Ever since signing up for translation and interpretation sponsorship for the winter games, Hancom has been building a database of Olympic and Gangwon tourism related terms and continued accepting user feedback to improve the app’s performance. Now, GenieTalk is powered by 100,000 Olympics-related words and phrases and can translate the names of athletes, sports, Korean tourist destinations and regional specialties such as Chodang sundubu, tofu that originates from Chodang Village in Gangwon.

Jointly developed with the state-run Electronics and Telecommunications Research Institute, GenieTalk supports eight languages - English, Japanese, Chinese, Spanish, French, German, Russian and Arabic - paired with Korean and is able to recognize text, speech and images, features similar to Google Translate’s and Naver’s Papago’s. GenieTalk mainly relies on artificial intelligence combined with more traditional rule-based machine translation to fix inaccuracies found in sentences with lower usage frequency. Noh Jin-ho, CEO of Hancom, said that GenieTalk is accurate about 90 percent of the time.
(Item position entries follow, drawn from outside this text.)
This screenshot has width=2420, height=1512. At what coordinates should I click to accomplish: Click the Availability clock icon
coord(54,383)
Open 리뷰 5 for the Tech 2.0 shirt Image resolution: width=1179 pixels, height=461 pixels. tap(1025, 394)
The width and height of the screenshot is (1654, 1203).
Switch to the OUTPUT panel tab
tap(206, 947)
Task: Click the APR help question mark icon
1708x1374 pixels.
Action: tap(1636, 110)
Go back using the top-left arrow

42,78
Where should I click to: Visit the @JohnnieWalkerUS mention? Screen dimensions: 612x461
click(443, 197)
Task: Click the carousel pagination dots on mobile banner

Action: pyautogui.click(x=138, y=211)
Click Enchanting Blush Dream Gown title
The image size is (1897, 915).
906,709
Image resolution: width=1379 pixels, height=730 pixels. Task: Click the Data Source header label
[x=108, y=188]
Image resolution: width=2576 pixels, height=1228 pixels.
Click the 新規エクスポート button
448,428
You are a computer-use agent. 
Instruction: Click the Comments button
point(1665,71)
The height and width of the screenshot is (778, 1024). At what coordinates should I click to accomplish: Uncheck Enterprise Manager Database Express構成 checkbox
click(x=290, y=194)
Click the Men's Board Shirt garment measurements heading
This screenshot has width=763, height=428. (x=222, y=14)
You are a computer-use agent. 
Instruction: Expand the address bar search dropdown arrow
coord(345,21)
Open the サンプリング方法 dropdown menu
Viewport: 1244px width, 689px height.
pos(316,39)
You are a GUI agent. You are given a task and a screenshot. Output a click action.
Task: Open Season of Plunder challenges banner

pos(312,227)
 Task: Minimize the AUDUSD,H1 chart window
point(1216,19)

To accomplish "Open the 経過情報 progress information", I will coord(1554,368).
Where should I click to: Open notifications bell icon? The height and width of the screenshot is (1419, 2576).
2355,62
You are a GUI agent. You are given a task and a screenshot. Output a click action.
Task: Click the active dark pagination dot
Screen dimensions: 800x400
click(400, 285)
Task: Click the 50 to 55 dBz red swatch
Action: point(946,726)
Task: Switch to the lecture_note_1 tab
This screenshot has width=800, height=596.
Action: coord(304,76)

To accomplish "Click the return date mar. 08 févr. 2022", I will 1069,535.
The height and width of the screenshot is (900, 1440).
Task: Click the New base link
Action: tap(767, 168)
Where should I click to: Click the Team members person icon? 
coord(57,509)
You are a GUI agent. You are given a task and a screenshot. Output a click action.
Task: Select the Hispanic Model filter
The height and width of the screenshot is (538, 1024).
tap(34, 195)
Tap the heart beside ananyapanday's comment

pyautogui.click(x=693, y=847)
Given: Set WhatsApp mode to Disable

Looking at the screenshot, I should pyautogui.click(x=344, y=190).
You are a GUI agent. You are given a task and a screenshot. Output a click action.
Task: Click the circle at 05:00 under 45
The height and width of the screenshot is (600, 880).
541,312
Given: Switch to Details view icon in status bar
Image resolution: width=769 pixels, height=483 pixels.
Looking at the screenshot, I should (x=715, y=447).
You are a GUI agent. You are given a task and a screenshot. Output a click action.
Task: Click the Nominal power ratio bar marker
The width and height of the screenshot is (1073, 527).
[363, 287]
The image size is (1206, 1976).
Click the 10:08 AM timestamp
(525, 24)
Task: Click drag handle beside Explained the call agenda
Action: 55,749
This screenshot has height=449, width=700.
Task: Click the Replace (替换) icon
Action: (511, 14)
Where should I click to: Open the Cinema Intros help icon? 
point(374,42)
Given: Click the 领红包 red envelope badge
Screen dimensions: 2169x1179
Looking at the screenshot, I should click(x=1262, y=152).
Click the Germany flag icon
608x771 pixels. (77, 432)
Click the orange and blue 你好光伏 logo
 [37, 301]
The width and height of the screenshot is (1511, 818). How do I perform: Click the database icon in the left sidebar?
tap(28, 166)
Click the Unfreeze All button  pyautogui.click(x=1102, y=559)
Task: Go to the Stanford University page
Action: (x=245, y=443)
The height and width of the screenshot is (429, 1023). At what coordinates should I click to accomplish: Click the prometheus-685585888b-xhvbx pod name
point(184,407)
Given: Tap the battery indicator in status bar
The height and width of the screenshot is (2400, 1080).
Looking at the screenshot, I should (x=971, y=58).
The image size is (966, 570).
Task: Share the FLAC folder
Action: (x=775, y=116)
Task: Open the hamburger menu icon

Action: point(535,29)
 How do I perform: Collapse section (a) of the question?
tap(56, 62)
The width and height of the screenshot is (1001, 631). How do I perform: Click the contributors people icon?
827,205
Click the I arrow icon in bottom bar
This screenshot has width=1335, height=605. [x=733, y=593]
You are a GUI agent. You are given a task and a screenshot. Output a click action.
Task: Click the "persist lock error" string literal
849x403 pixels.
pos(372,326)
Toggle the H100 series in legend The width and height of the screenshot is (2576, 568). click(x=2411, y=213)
GenieTalk’s “Conversation” mode -allowing users to talk freely without needing to constantly push a button - is designed to make consecutive interpretation possible.

“The conversation mode feature will reduce [unnecessary] interaction between users and will be particularly useful for the disabled and seniors,” Noh said.

Only six languages are currently available on iOS, and the Conversation feature is not currently included. An upgrade will become available before Feb. 9, the opening date for the Olympics, according to HanCom.

For those with no internet access, the Seongnam, Gyeonggi-based company best known for the Hangul word processor, has developed “GenieTalk Offline,” a device that plugs into a phone’s USB port. The device will be distributed across 1,400 accommodation facilities, 2,000 restaurants and 37 tourist information centers across Gangwon for free during the Olympics.